I spent a good portion of this past long weekend thinking about supply and demand in urban education. Yes, I am the life of the party.
All teachers can speak of student apathy. I was the most apathetic student in the world in my classes. I often slept in class, rarely did my homework, and never really cared. Theatre, chess, computers, and certain aspects of philosophy did gain my interest, so I spent my free time studying them. Not surprisingly, I remember much more from those extra-curricular studies than my regular ones. I'm sure I gained capacity and certainly some skills from those classes, but I'd be hard-pressed to say exactly what.
You can probably see where this is going. Modern methodology books speak of
authentic assessment and instruction. The idea is that teachers are supposed to frame instruction around real world issues and problems. Tying these issues and problems into the students' real lives is a bonus.
Still, no matter how much cute encapsulation a teacher can dream of, he is still pushing the content to the students. The class is supply-driven. The teacher owns a large supply of stuff (the curriculum) and it is his business to push that to the students. He may try to make the students pretend to be ethnographers, cartographers, biologists, or poets, but at the end of the day he is talking to students, plain and simple. Students who have potential, but students who yearn to focus on their world and their experiences rather than applying their skills to hypothetical constructs.
I imagine a second model, one that is driven by demand. I read
Passion for Projects, which describes just such a school. Project-based learning proceeds from standards and is thus supply-based, but the students craft their learning experiences around those standards and their own proclivities. Students find a way to tie their absolute real lives to the educational content and then they (hopefully) demand the learning necessary to achieve their self-set objectives.
Sounds like a pipe dream, right? Especially if you teach in an urban setting, where discipline concerns drive teachers batty and kids come to you unable to read at grade level. Questions to address include:
- Do the students want to learn?
- What do they want to learn?
- What do they need to learn?
- Who am I to tell them what they need to learn?
- How can I join what they want to learn to what I think they need to learn (or what the district thinks they need to learn)?
Frankly, not until these questions are answered do I imagine that today's student is going to create any meaningful knowledge.

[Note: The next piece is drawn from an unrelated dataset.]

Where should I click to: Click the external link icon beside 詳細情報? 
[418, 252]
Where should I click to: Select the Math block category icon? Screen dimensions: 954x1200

In many cases, we have to start very small. Ask your students to identify the five most important things in their lives, then compare their lists. If your experience is anything like mine, you'll find that most of the lists are frighteningly similar.
What is the cause of this similarity? Apart from certain regional and cultural concerns, our students are the products of mass marketing, marketing that they are not equipped to critique--just accept.
This presents a problem and an opportunity for a teacher seeking to create a demand-driven classroom. First, the opportunity. Since many students share so many common interests (for better or for worse), it is not difficult at first to find something common that all students can share, which is important in stimulating demand. No student will want to go it alone, but they'll want to conform. The problem, of course, is in finding a way to relate the War of 1812 to basketball or Spongebob Squarepants.
Information communication technology goes a long way in stimulating some of this demand and opens doors to authentic research in an environment where the library may not be universally accessible. Teachers can also use ICT to create different educational tracks in the classroom, which would allow for multiple routs of access to the same info. Another pipe dream, but I could imagine this as a secondary step.
The final step in demand-driven education, of course, is when students decide what they want to do to meet the standards. Read Passion for Learning to get an example of this. It is possible.
There's more to say about this, but not here.